On January 13, 2022, Lueke signed with the Algodoneros de Unión Laguna of the Mexican League for the 2022 season. The Algodoneros released Lueke on September 23. He finished with the second-most saves in the league for the season, with 22. In August, Lueke informed Algodoneros general manager Francisco "Chipper" Méndez that he would retire following the winter league season of the Mexican Pacific League. Lueke signed with the Charros de Jalisco on August 2. He also pitched for Jalisco in the 2023–24 season.

==Legal history==
While in the Rangers organization, Lueke was arrested in April 2009 in Bakersfield, California, following a May 2008 incident and charged with committing rape and non-consensual sodomy. During the investigation, Lueke lied to the police by denying he had sexual contact with the victim, a claim proven false by DNA testing. He pleaded no contest to lesser charges of false imprisonment with violence and was sentenced to 42 days in jail, time served prior to making bail. An additional 20 days were discounted due to good behavior, and Lueke received three years of felony probation.

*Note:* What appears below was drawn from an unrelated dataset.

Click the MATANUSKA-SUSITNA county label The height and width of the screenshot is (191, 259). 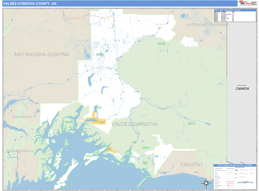coord(41,54)
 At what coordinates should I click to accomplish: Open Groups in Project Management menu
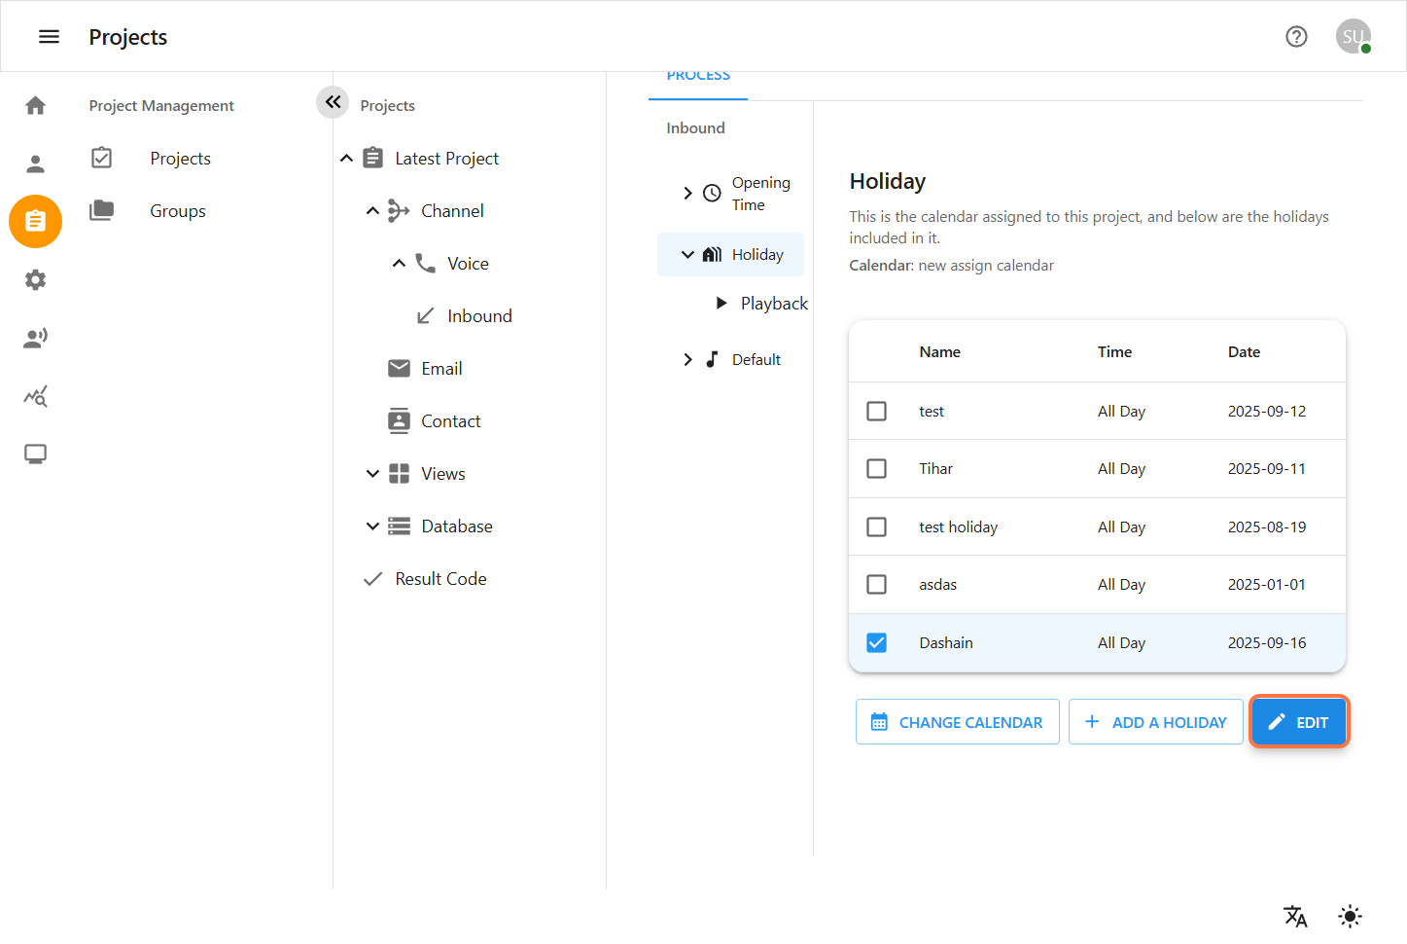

After Lueke was traded to Seattle, Mariners president Chuck Armstrong denied having any knowledge of Lueke's criminal past, and stated if he had known, he would have stopped the deal with Texas. Up to that point, the Mariners organization had a long history of supporting groups who oppose violence against women, running a campaign called "Refuse to Abuse" and had previously suspended and traded reliever Julio Mateo, who was accused of beating his wife. After an interview with Lueke, Mariners general manager (GM) Jack Zduriencik reported that he was "satisfied with the interview and it's an issue that's behind us." Mariners pitching coach Rick Adair later told reporters that he had informed Zduriencik of Lueke's legal troubles, and that Rangers GM Jon Daniels had made a standing offer to take Lueke back on the night of the trade. Adair had been the Rangers minor league pitching coordinator in 2008, when Lueke was charged.

At the end of his probation, Lueke said the incident was a "freak accident kind of thing" and that he did not worry about what other people would think. During his tenure in MLB, some people regularly posted about Lueke's arrest on social media when he pitched.